In this second episode in the series I want to build on the introductory episode and give you a bit more background about where I think this exploration is headed.  

For the past 15 years my colleague, Roger Anunsen and I, ran an educational company called MINDRAMP. The mission of MINDRAMP was to promote what we called “Qualongevity,” the ability to flourish throughout a long and healthy life.  We initially focused on the health of our brains and developed the Behavioral Roots of Brain Health. These are eight key areas that, if addressed in a combinatorial manner, go a long way towards preventing cognitive decline and maintaining mental fitness no matter our age. 

The Behavioral Roots of Brain Health are: Physical exercise, mental stimulation, social engagement, stress management, good diet and nutrition, good sleep habits, good medical care and an enriched environment.  

To stay as fit as possible as we age, we need to tend to each one of the behavioral roots of brain health. They all play a role in activating body/brain connections that, if working properly, make us more resistant to disease and better able to recover from illness and injury. So we live longer and in better health, which is great.  [I’ll review the Behavioral Roots of Brain Health in a bit more detail in an upcoming episode.]

My point for now is that having a healthy body and brain is only part of the equation.  I’ve heard people say, “Health is everything.” But it’s not. It’s possible to be perfectly healthy and perfectly miserable. Health certainly supports happiness but it doesn’t guarantee it. 

And then, what about people who struggle with their health. Are they barred from happiness. No, of course not. People with health problems or injuries can still lead productive and happy lives. So, brain health and mental sharpness are two different projects.
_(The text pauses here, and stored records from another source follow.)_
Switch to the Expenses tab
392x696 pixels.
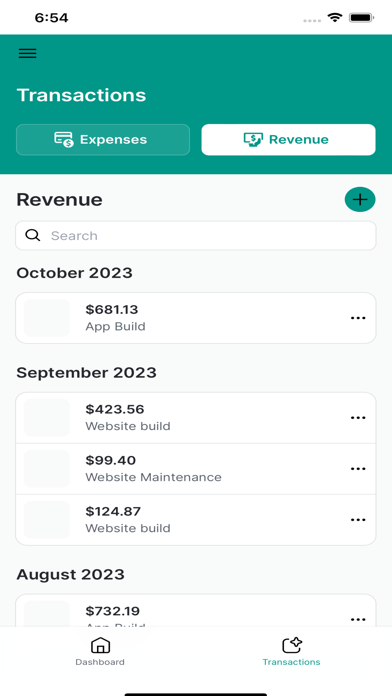pos(103,140)
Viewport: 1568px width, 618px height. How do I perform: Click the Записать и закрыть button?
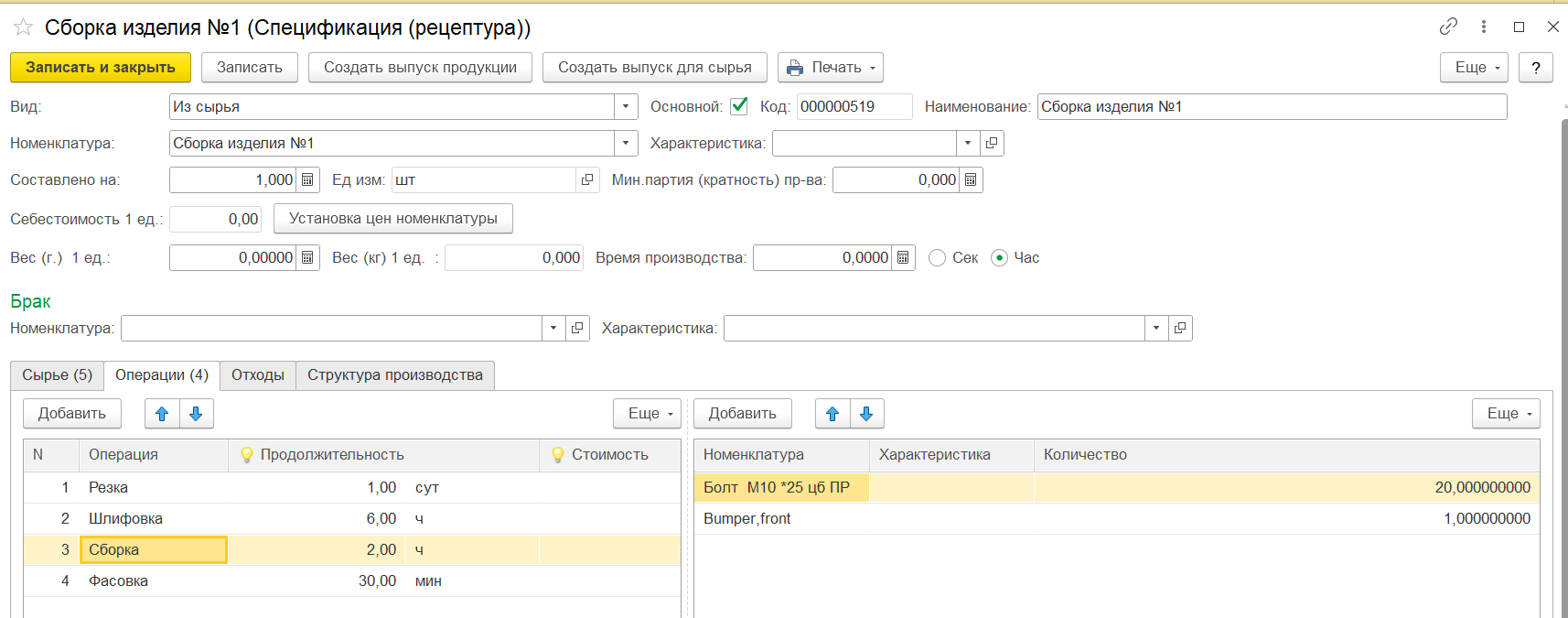click(x=101, y=68)
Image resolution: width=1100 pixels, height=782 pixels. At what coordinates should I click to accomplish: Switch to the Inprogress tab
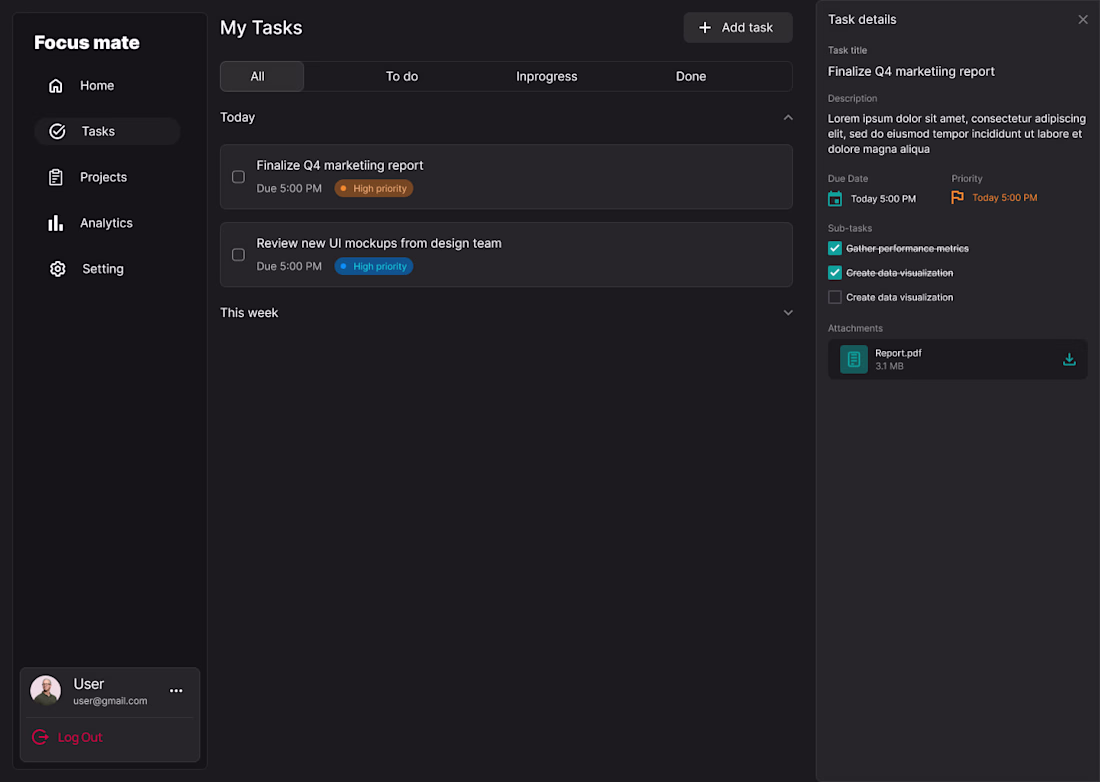(546, 77)
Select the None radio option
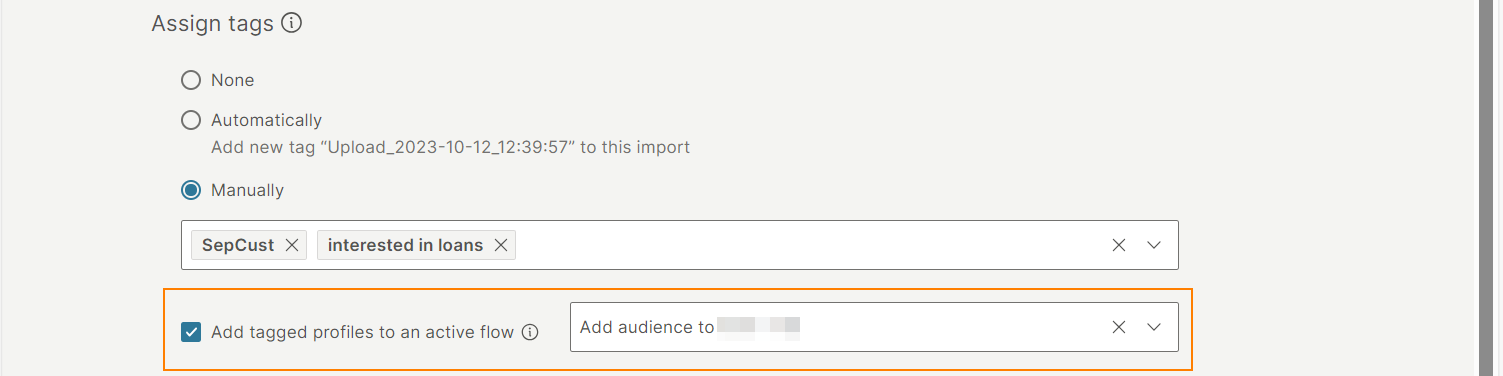Screen dimensions: 1503x376 pos(191,80)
Two sides of the same coin. In this series of podcasts I’m focusing on the mental management side of the coin.

Happiness, fulfillment, flourishing are states of mind. So the key to aging well is to figure out how to escape from mindsets that cause us pain and to cultivate mental states that bring us happiness, meaning and fulfillment and love. 

By the way, I’m using the words happiness and flourishing as a catch-all terms. They represent a wide range of affects and emotions that make us feel good rather than bad. 
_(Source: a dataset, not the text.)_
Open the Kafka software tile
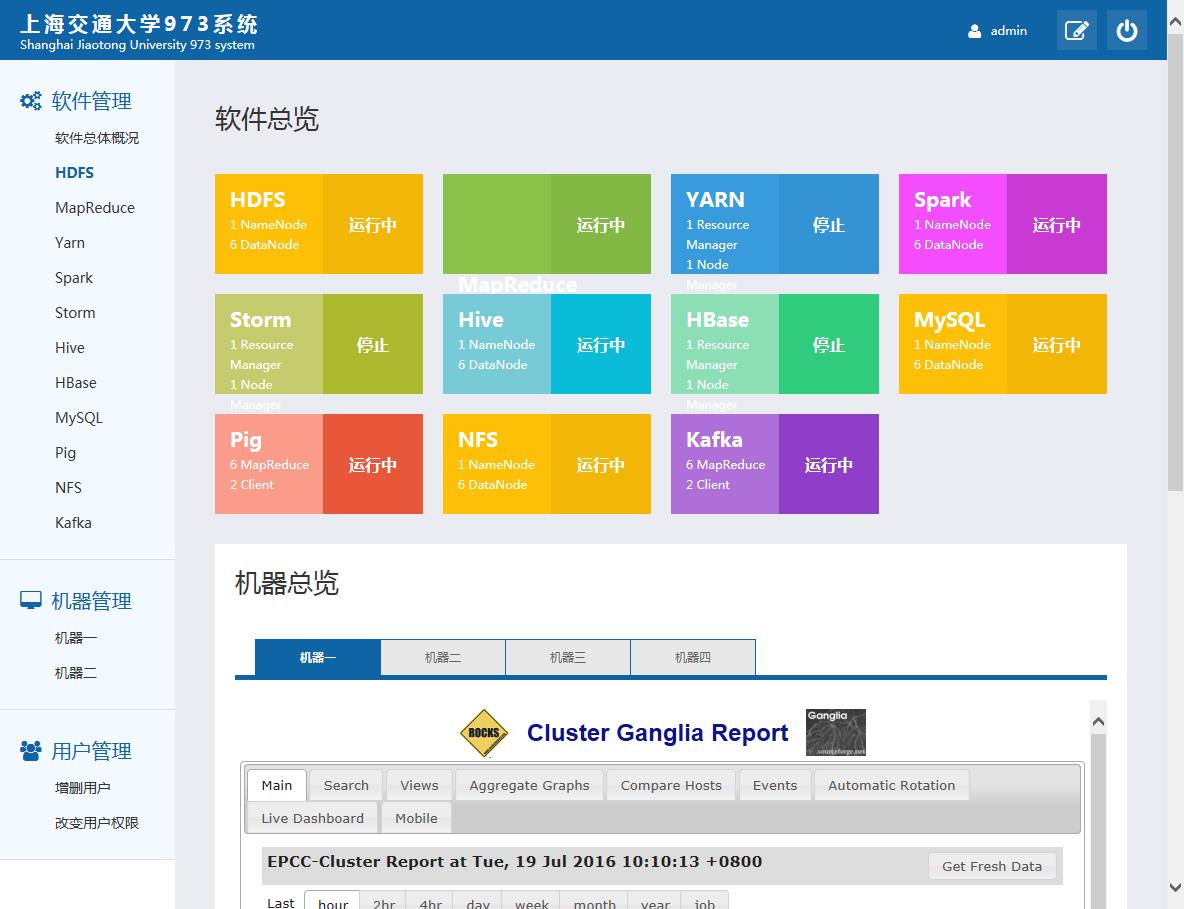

I’ve been pondering  this question of how to flourish as we age for a number of years now.  I’ve been looking at ancient wisdom systems, like Buddhist psychology, shamanism and mysticism and also at modern approaches to managing our minds, including positive psychology, neurobiology, pharmacology, artificial intelligence and even quantum physics.  

I’m beginning to see commonalities at the core of all these disparate systems and I’ll use these common threads as entry points for my explorations.  

One conceptual framework that has been hugely helpful for me is the hemisphere hypothesis proposed by British scholar Iain McGilchrist. I’ve always assumed of our mind works as a unified system, a single entity. But then its rather mystifying that our single mind could produce such disparate types of thoughts and behaviors. We are both devils and angels at the same time. How can this be. Well the simple explanation is that don’t have a single mind we have multiple minds, or at very least, two distinct minds. 

 McGilchrist’s hemisphere hypothesis states that the two hemispheres of our brain evolved to provide us with two very different perspective on life. These two perspectives, when they work together, are highly adaptive. The right hemisphere sees the world through direct sensory experience.  The left hemisphere creates concepts about life and lives within a virtual reality world of its own making. 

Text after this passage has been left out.